There is a striking touch of humility and open humanity in this piece which I find refreshing. I was struck, though, by your reference to Black America as one homogoneous whole, one political consciousness and wondered if this might, itself, act as a political stumbling block?

Have you read Howard Zinn's brief American history? (please excuse my mental lapse in not remembering the book's title) His theory that racism is a divorced aspect of class warfare made a great deal of sense to me. He noted that in early colonial America, slave uprisings often included white indentured servants but that as the laws changed to take natural human sympathy into account (white indentured servants were given a lesser punishment for open rebellion but could be hanged for enabling the rebellion of blacks) racism become a more institutionalized force among the poor and downtrodden.
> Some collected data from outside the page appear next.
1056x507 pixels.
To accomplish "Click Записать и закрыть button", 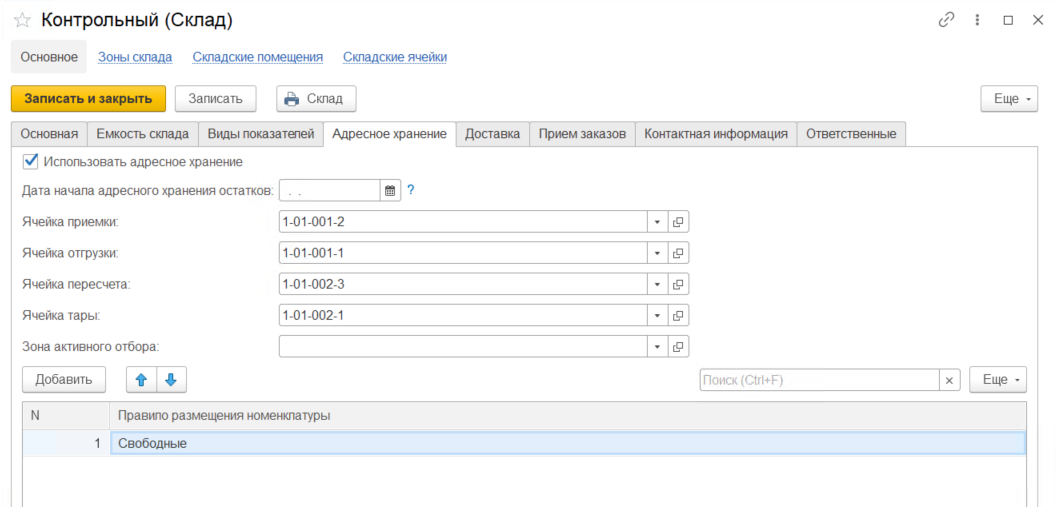I will coord(88,99).
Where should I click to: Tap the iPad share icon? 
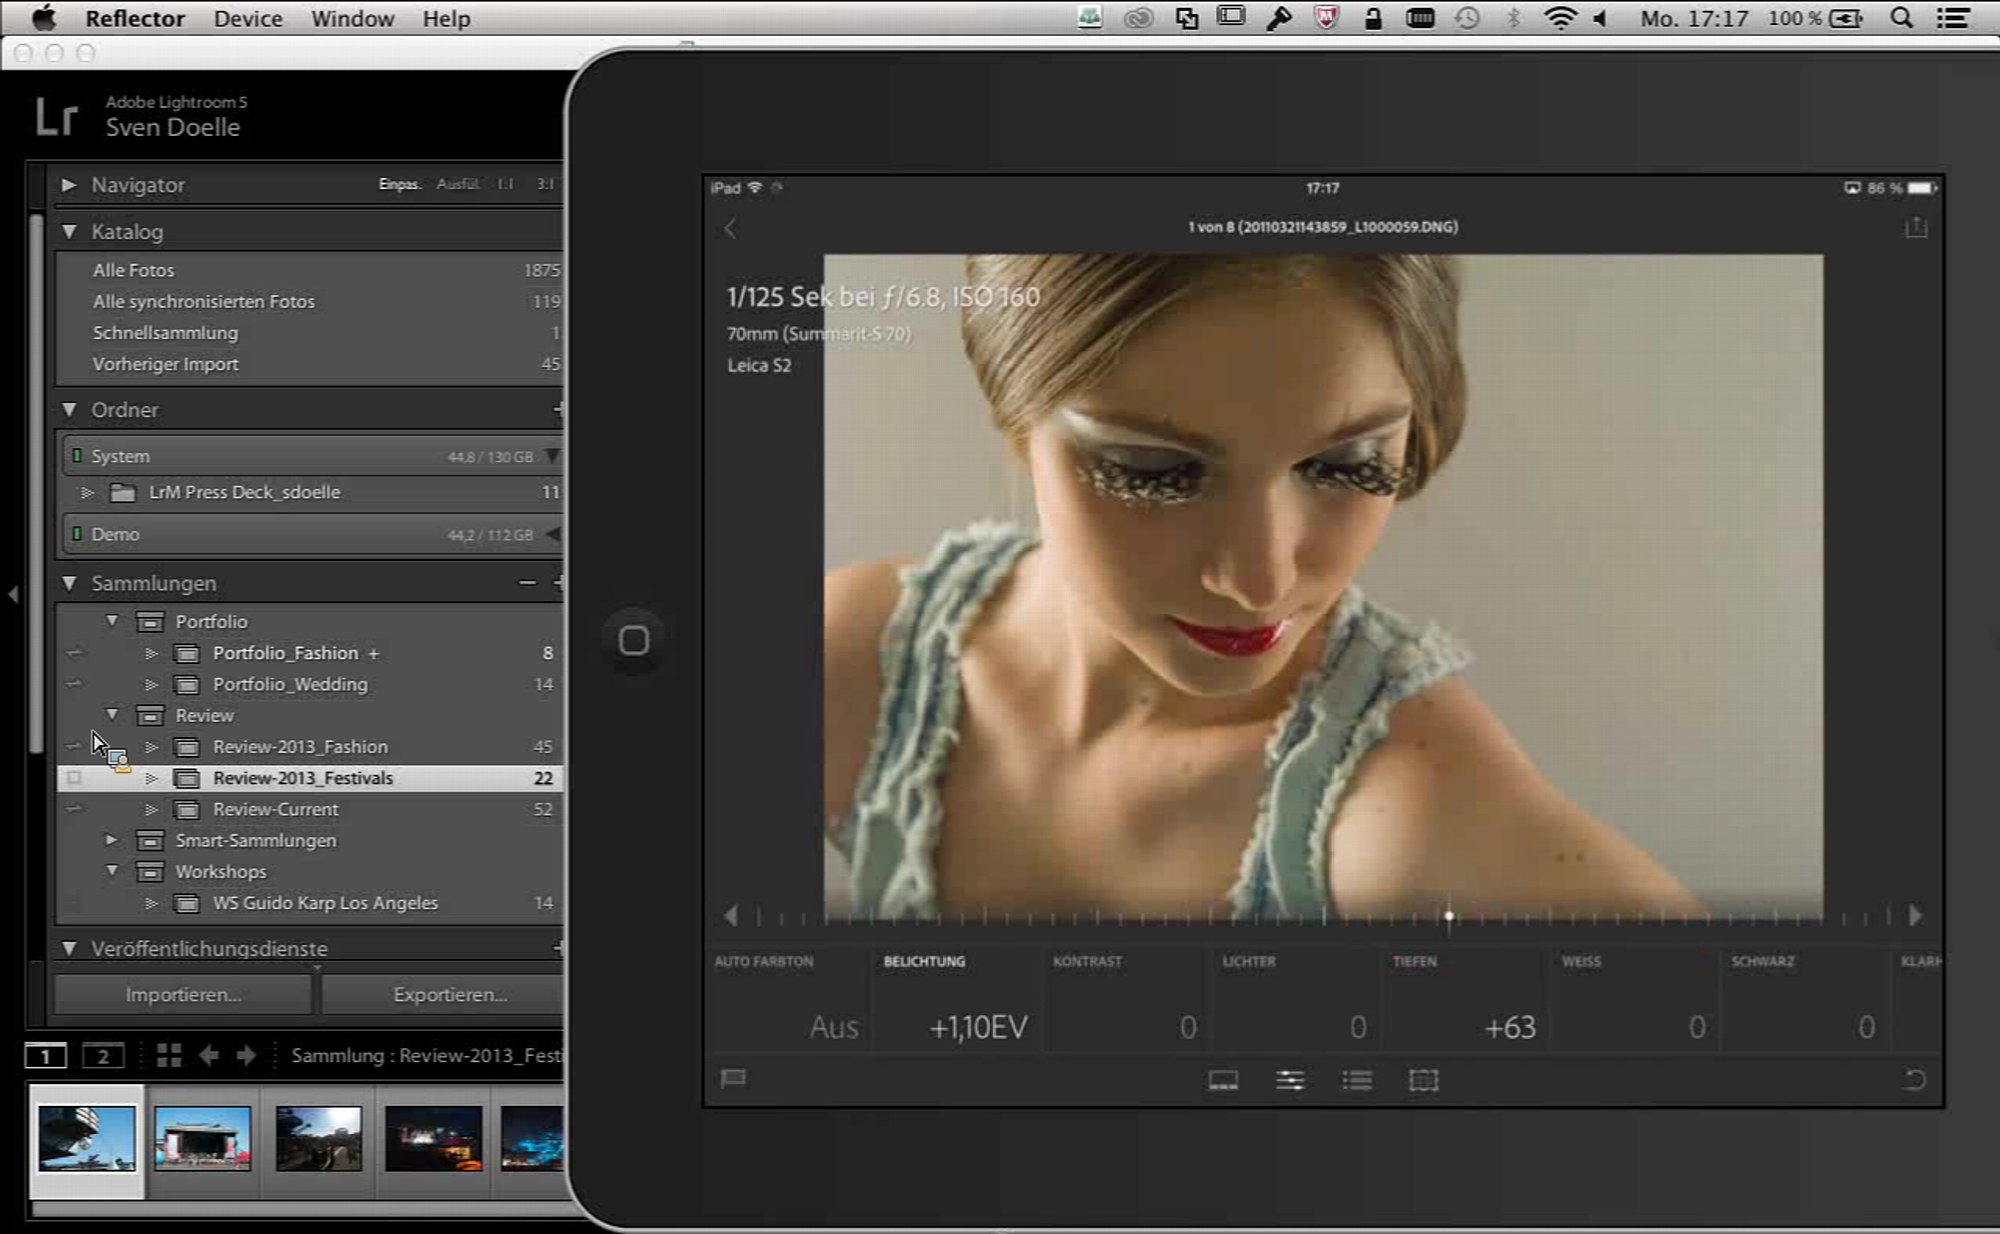(1915, 228)
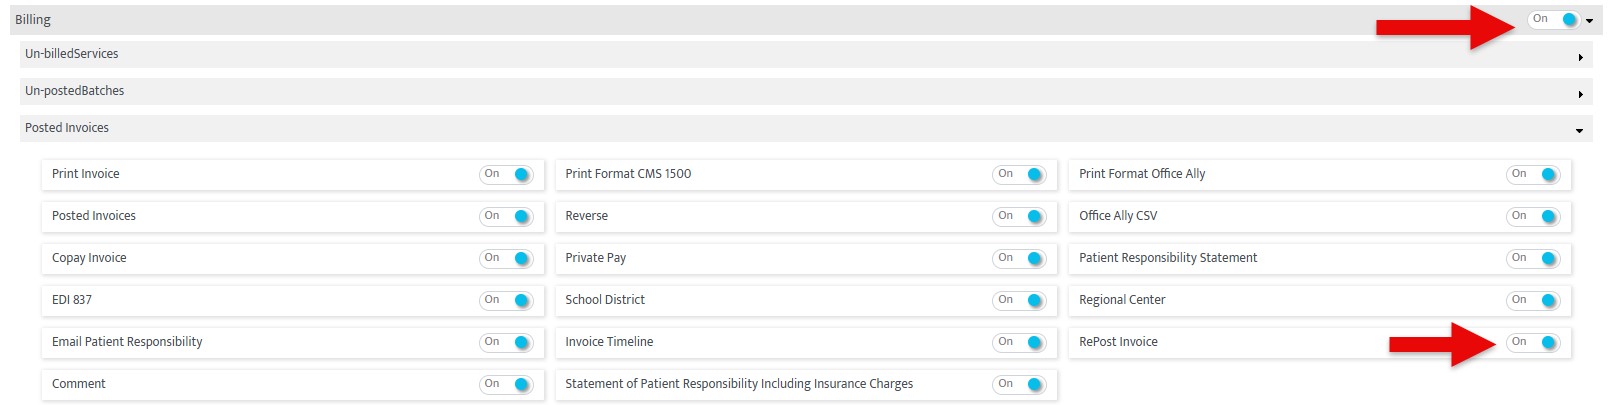Image resolution: width=1624 pixels, height=405 pixels.
Task: Collapse the Billing section arrow
Action: [x=1589, y=21]
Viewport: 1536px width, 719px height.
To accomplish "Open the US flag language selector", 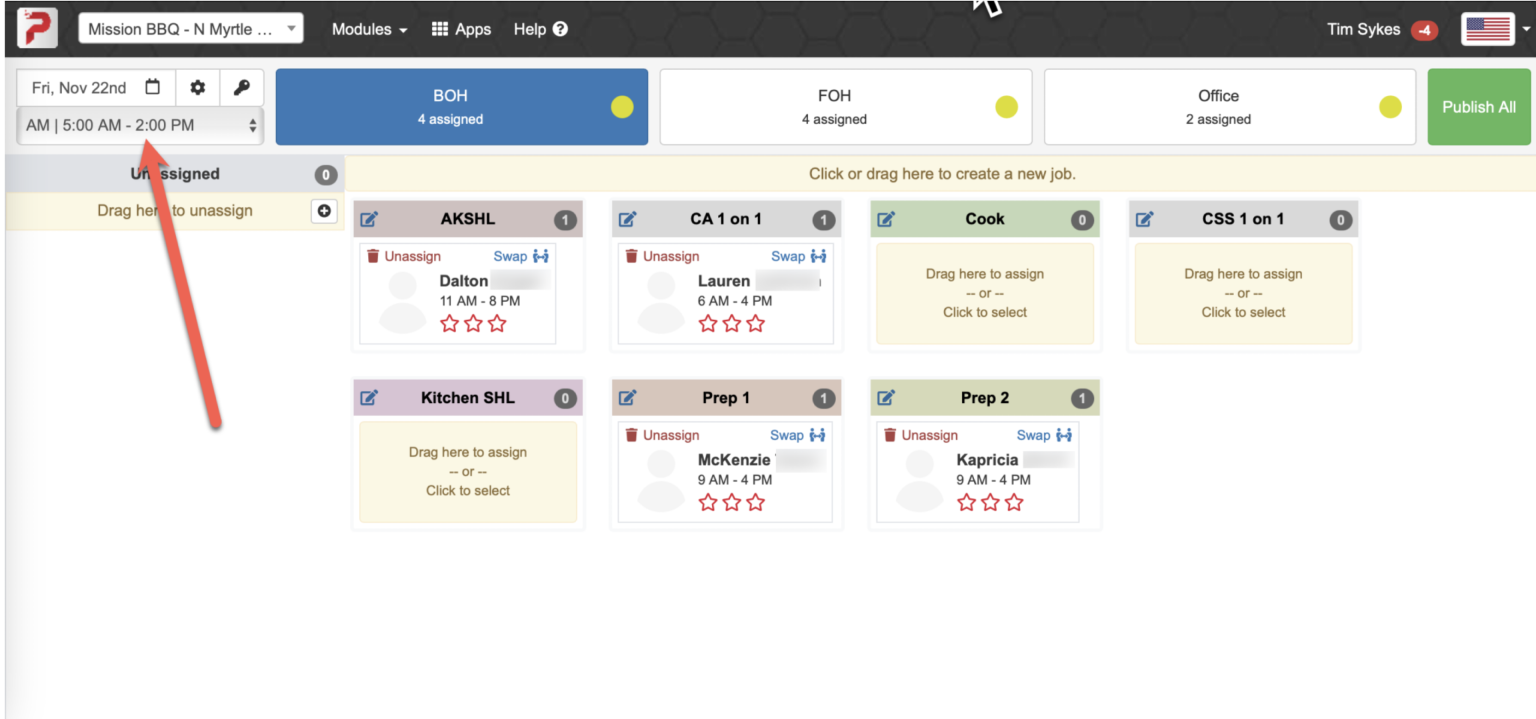I will pyautogui.click(x=1496, y=29).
He noted, as well, that prior to the enslavement of Africans, the guise of superiority among Western Europeans tended to run along the lines of the You're-Heathens-I'm-Wearing-Pants model: that is, Western Europeans claimed superiority based on their religion or culture, as opposed to race. Race, however, became a handy tool as the old markers of cultural and religious superiority began to fade and science produced the notion that there might be some differences between geographically diverse populations linked with the tone and level of pigmentation in the skin. The change in immigration laws in the late 1800s is due to a faulty IQ test given to a sample white popultion and a sample Eastern European population -- querrents were asked culturally skewed questions (for instance, a picture portraying a tennis court lacked the net, the querrent was asked to circle the missing item -- funny because you wouldn't think newly arrived immigrants from poor countries would be overly familiar with the game of tennis which was at that time a sport for the wealthy) and the results were espoused as irrefutable truth that Slavic peoples are inherantly stupid and therefore dangerous. Similiarly faulty scientific tests were used to prove the racial superiority of whites over blacks and native Americans.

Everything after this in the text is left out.